**REQUIRED WORK**.
Using the records below, copy exactly the part that opens with the line holding "Image resolution: width=1071" and closes with the line holding "Viewport: 518px width, 450px height.", minus the pictures.
TASK INPUTS Start Marker
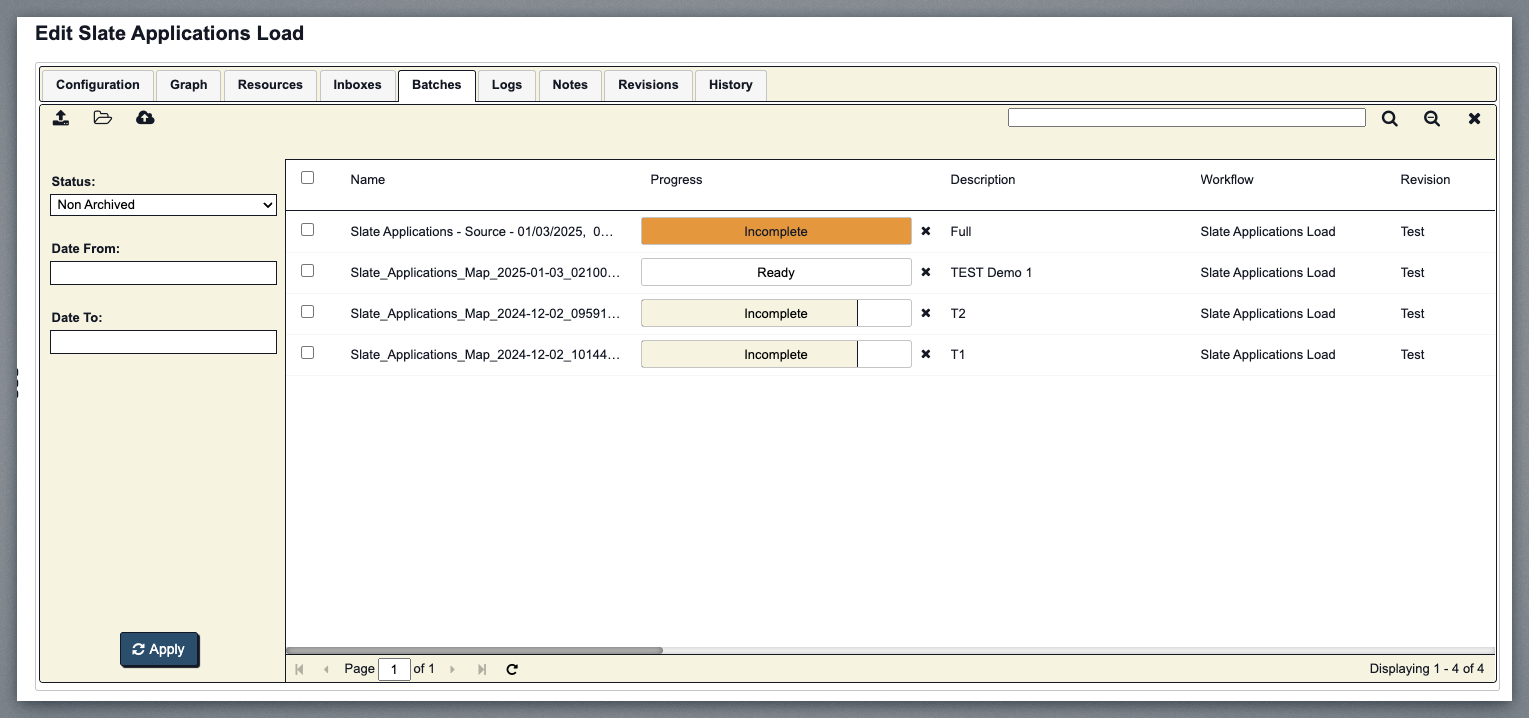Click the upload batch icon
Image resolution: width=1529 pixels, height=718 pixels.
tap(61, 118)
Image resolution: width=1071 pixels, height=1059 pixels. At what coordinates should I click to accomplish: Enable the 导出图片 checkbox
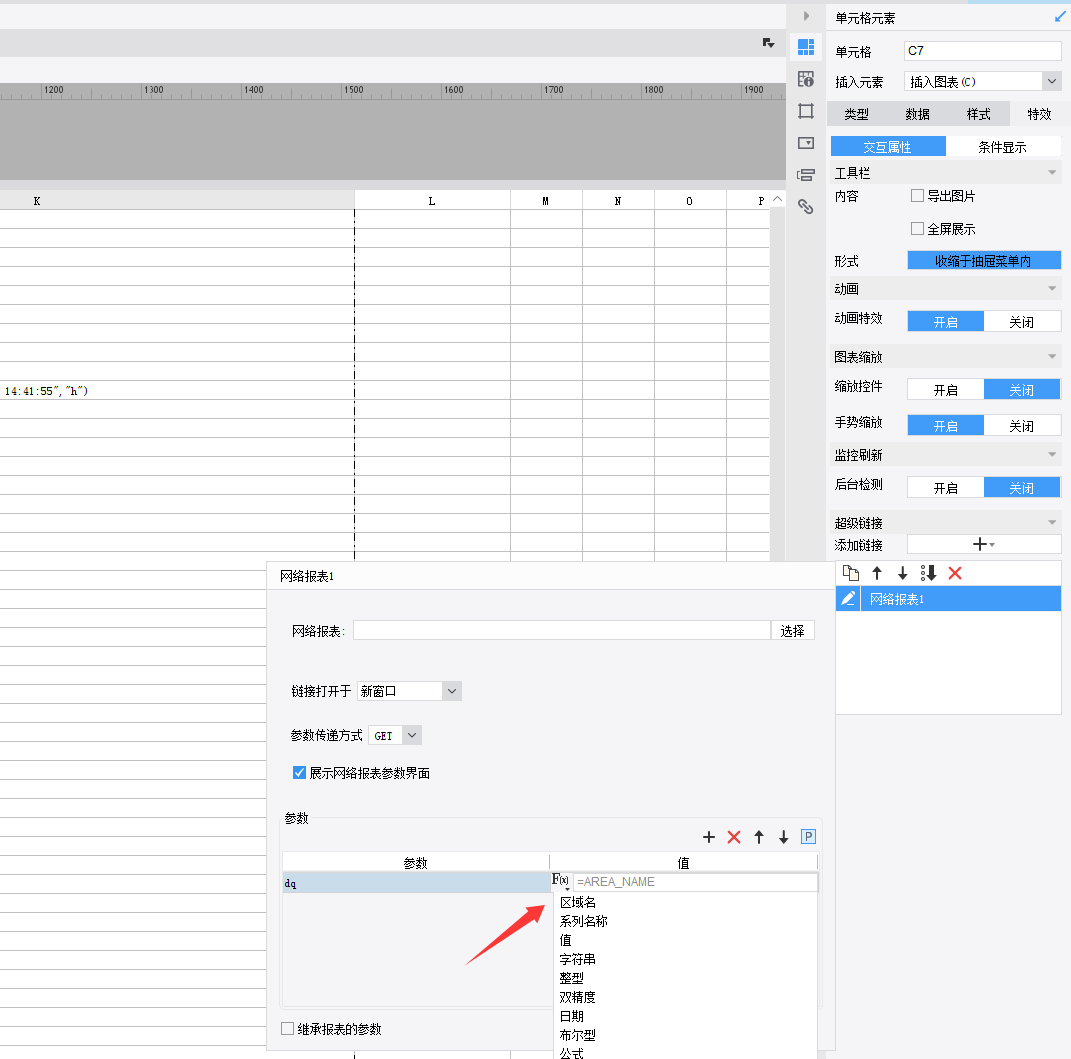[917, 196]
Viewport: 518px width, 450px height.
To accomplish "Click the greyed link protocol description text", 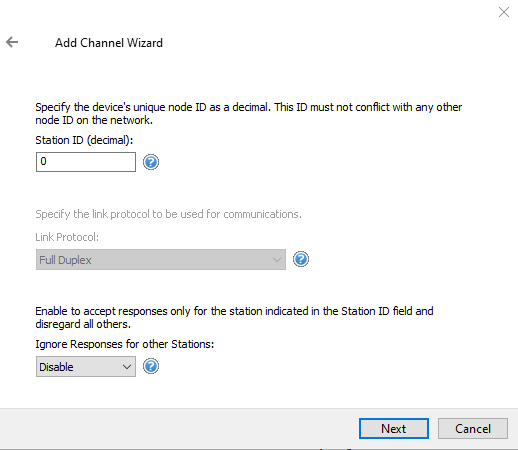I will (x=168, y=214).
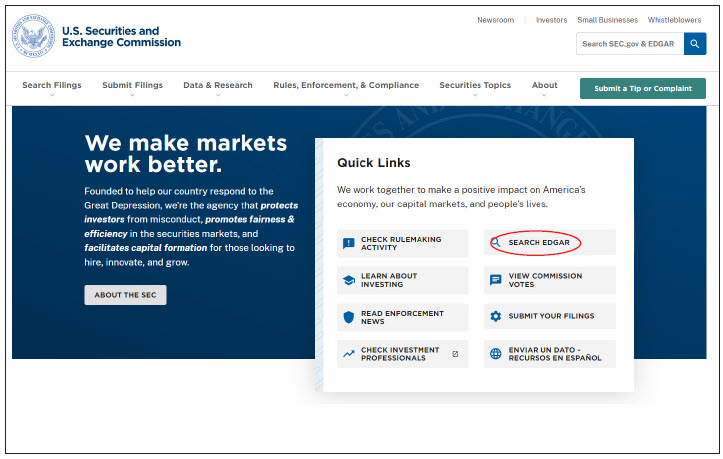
TASK INPUTS End Marker
**WRITTEN SOLUTION**.
Image resolution: width=1071 pixels, height=1059 pixels. At what coordinates should I click to accomplish: Enable the 导出图片 checkbox
[917, 196]
Viewport: 518px width, 450px height.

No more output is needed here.